**EXTRACTED MATERIAL:**
++++++++++++++++++++

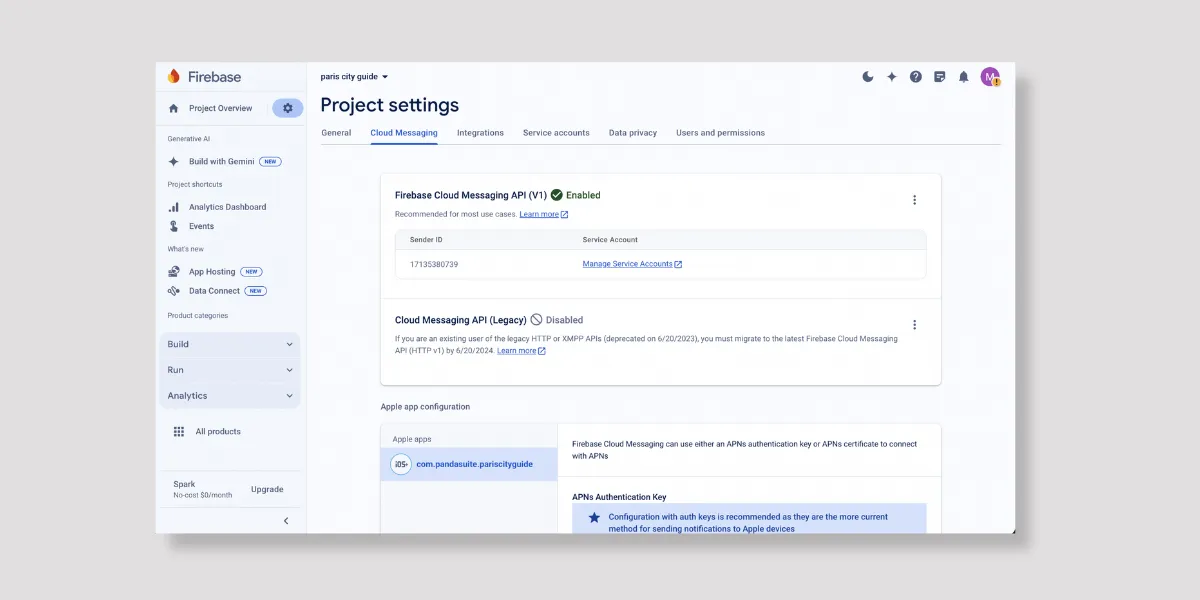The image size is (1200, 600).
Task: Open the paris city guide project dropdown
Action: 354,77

++++++++++++++++++++

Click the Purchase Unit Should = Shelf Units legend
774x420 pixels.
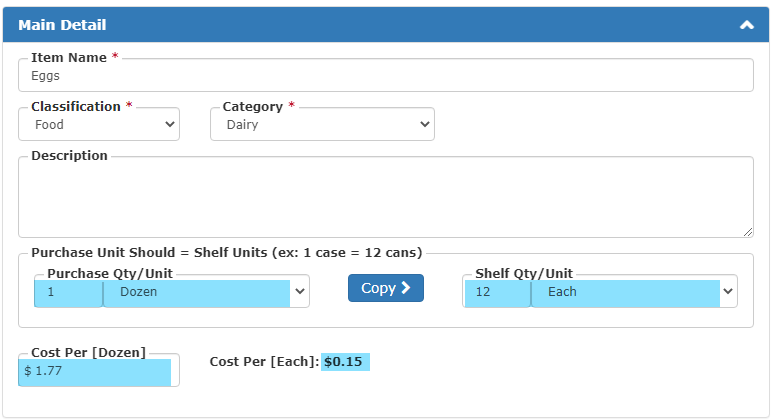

++++++++++++++++++++

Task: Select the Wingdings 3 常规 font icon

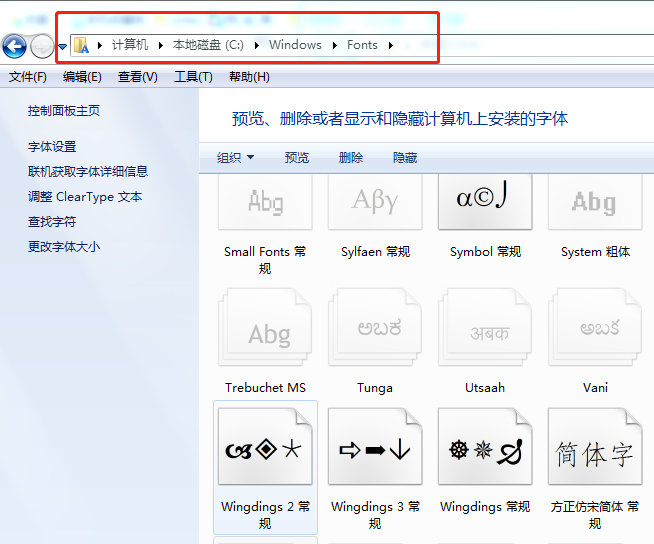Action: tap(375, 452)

++++++++++++++++++++

**WORK REQUIRED:** Your answer should consist solely of the lines above from the line with "Click the Purchase" to the line with "774x420 pixels.", both included, reproduced exactly.

**WRITTEN RESPONSE:**
Click the Purchase Unit Should = Shelf Units legend
774x420 pixels.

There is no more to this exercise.